Analicemos el siguiente dilema moral. Somos de aquellos que conceden una importancia, en primer lugar, al «éxito profesional». Para ello dedicamos muchas horas y esfuerzos. También consideramos importantes nuestras relaciones íntimas, familiares y sociales. La «realización personal» también depende de éxito que tengamos en nuestras relaciones significativas.  

Un buen día, descubrimos que nuestra vida profesional se ve amenazada por las exigencias de nuestra vida íntima. Parece que no dedicamos suficiente tiempo a nuestros allegados. «Invertimos» la mayor parte del tiempo y energías disponibles al trabajo, mientras que a nuestra familia y amigos les ofrecemos migajas de atención.
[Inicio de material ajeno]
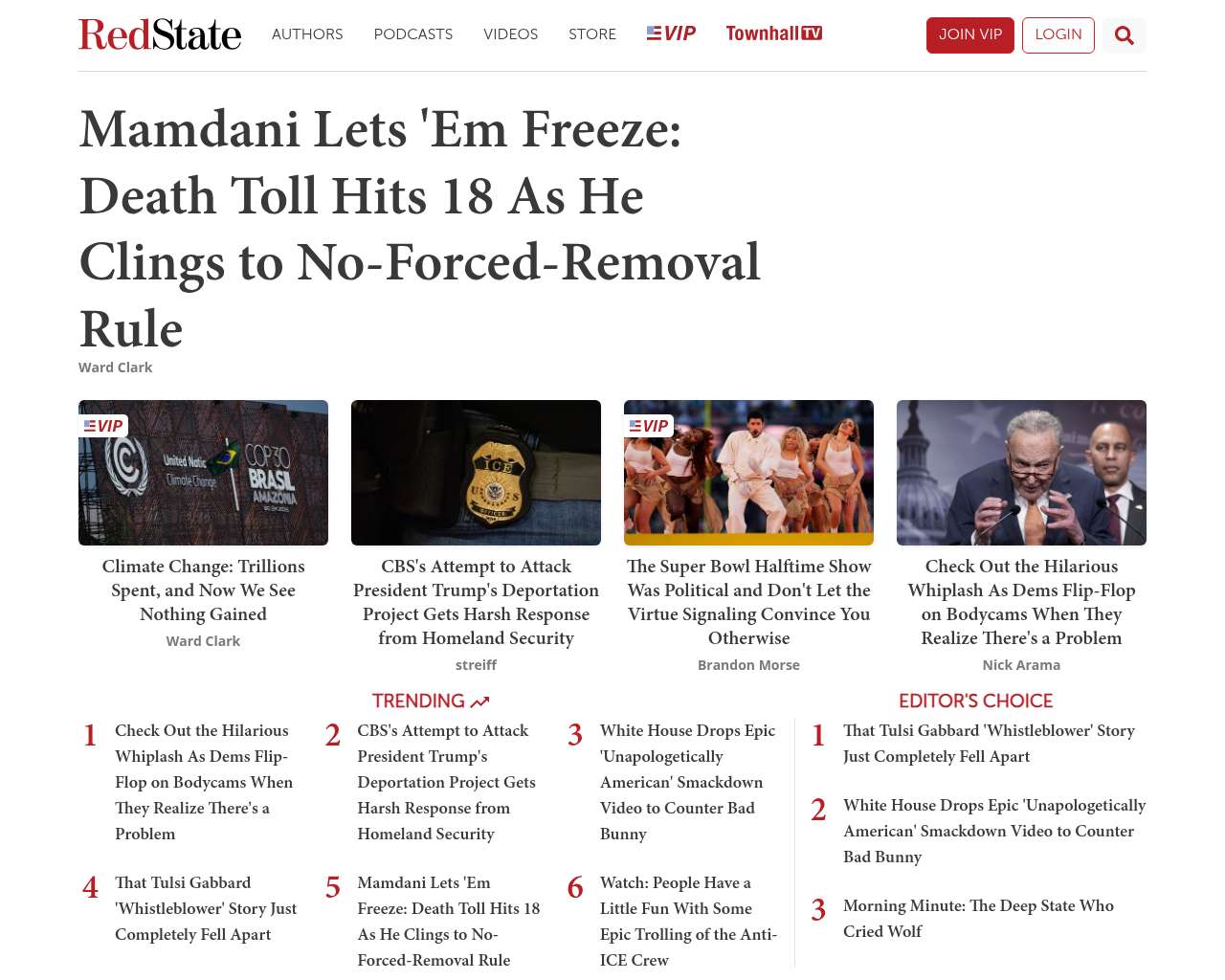The image size is (1225, 980).
Task: Open the search magnifier icon
Action: [1124, 35]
Más allá de los motivos que explican que prioricemos el trabajo por sobre la vida familiar, lo cierto es que hemos tomado una decisión: priorizar el trabajo por sobre la familia. 

Tanto el trabajo, como la familia, son bienes. Por lo tanto, al cumplir con las exigencias que nos impone un ámbito, sabemos que en ocasiones faltamos a las exigencias del otro.
La elección del bien que supone cumplir con las obligaciones profesionales, en ocasiones, conlleva alejarnos del otro bien, que es la convivencia, y la atención familiar y social. 
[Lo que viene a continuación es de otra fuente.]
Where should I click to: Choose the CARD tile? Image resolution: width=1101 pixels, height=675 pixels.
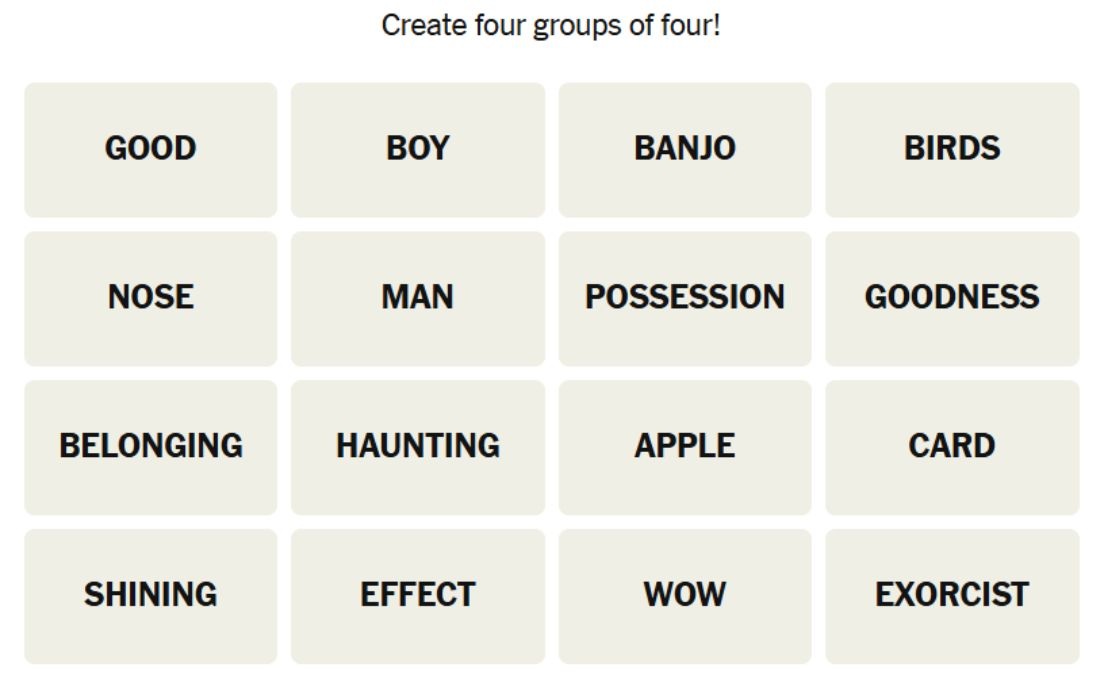point(952,447)
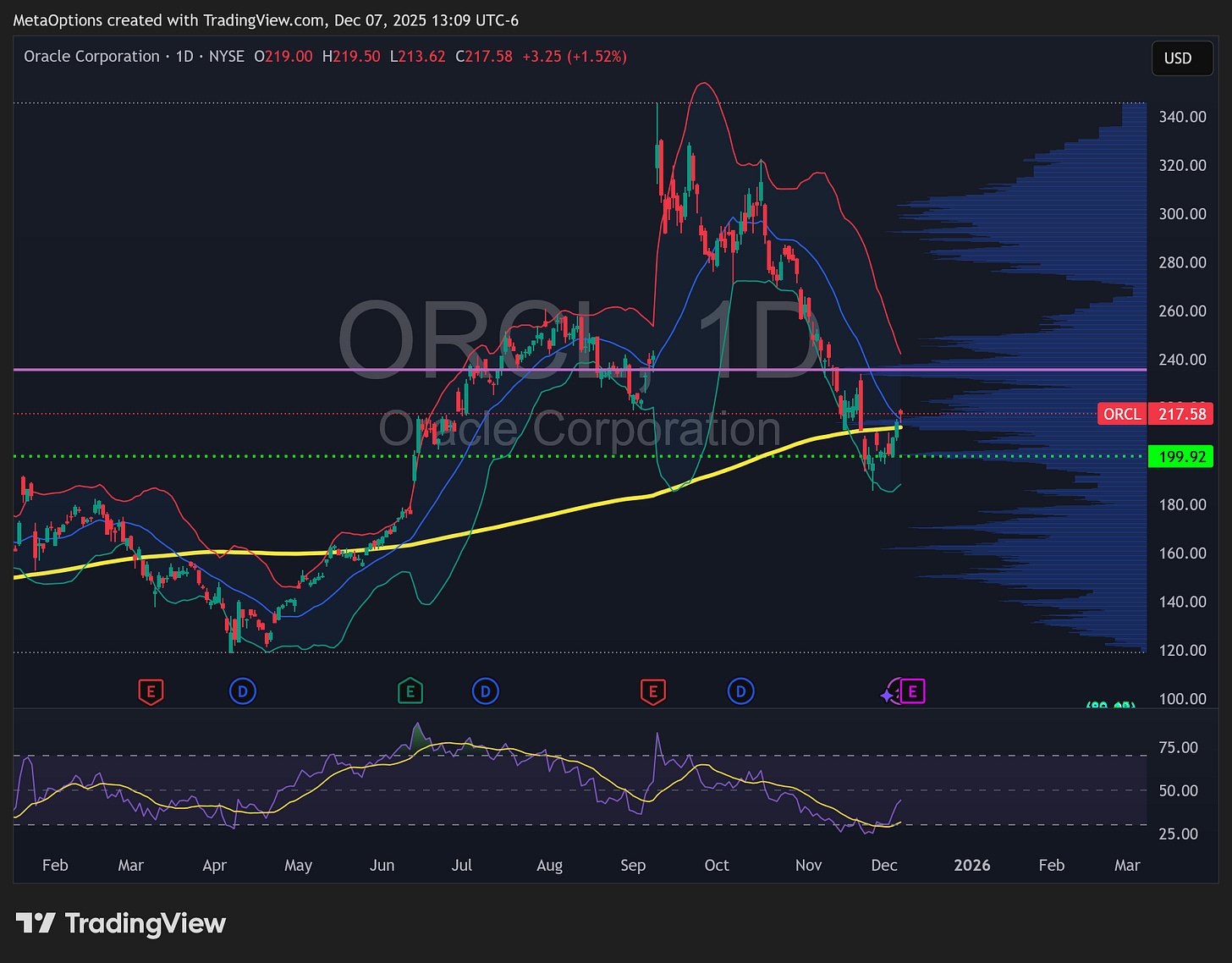
Task: Open the 1D interval selector
Action: tap(184, 56)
Las personas que viven este tipo de dilema, lo articulan y reconocen, no siempre pueden resolverlo satisfactoriamente. Sin embargo, la mera consciencia de su carácter dilemático puede ayudarnos a cultivar cierta humildad moral. Esta humildad moral puede figurarse con el siguiente eslogan: «las decisiones moralmente relevantes no se reducen a una cuestión de todo o nada».

Otros individuos, en cambio, prefieren negar el bien «menor», tal vez para darse ánimos. La opción a favor de las obligaciones profesionales, por ejemplo, pasa a ser «el trabajo lo es todo». Lo contrario sería reconocer que, ciertamente, una atención concertada en mi tarea profesional me permitirá lograr los objetivos que me he propuesto, pero también es cierto que perderé ocasión de compartir mi tiempo con mi mujer o mis hijos. O, por el contrario, he dedicado muchas horas cuidando y educando a mis hijos, pero he descuidado mi carrera profesional. O, quizá, he intentado compatibilizar mi vida laboral y mi vida familiar, y he acabado sin lograr lo que deseaba en ninguno de los dos ámbitos. 
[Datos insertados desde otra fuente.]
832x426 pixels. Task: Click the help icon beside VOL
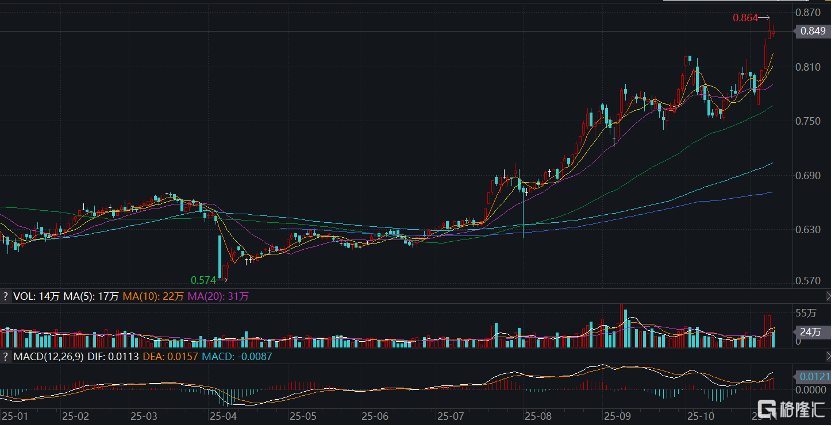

En breve, cualquiera sea nuestra elección, siempre hay una pérdida. Y en eso consiste justamente nuestra libertad. No solo en asumir aquello que creemos la mejor elección, sino en aceptar conscientemente las pérdidas que ella supone. 

II

Todo esto en lo que respecta a la ética individual. Algo semejante ocurre en la esfera social. Pensemos en esos tres bienes fundamentales que definen nuestros ideales políticos: la libertad, la igualdad y la fraternidad. 

Los «fanáticos» se mueven en los extremos. Hay quienes se mofan de las aspiraciones a la igualdad social y política. La consideran un engendro peligroso, sino que la juzgan una tergiversación de la realidad: no solo las personas son desiguales, sino que tienen merecimientos desiguales. Obviamente, en ocasiones, conceden prudencialmente «caridades» para garantizar el bien que les importa: la libertad individual. La actitud es semejante a la de un padre desatento que ofrece dinero a sus hijos para que lo dejen en paz con sus asuntos. Por otro lado, hay quienes, se mofan de las aspiraciones a la libertad individual. No solo la consideran decadente, sino que, además, la juzgan como un elemento corrosivo para la convivencia social. 

La dialéctica libertad-igualdad esta esperando una superación. Puede que un primer atisbo de resolución lo encontremos en el tercero principio en discordia: la «fraternidad». La libertad sin igualdad es una perdida absoluta. Sólo queda el individuo desvinculado, en un mundo que se ha convertido en un destierro poblado de amenazas. La gente se encierra en sus casas, y los beneficios se los llevan las empresas de seguridad. La igualdad sin libertad es solo un consuelo vacío que envuelve nuestras vidas en un «halo gris». 

La fraternidad implica un reconocimiento íntimo de nuestra finitud, de nuestra «soledad junto a los otros»: se trata de compartir nuestros destinos emparentados, pero disímiles.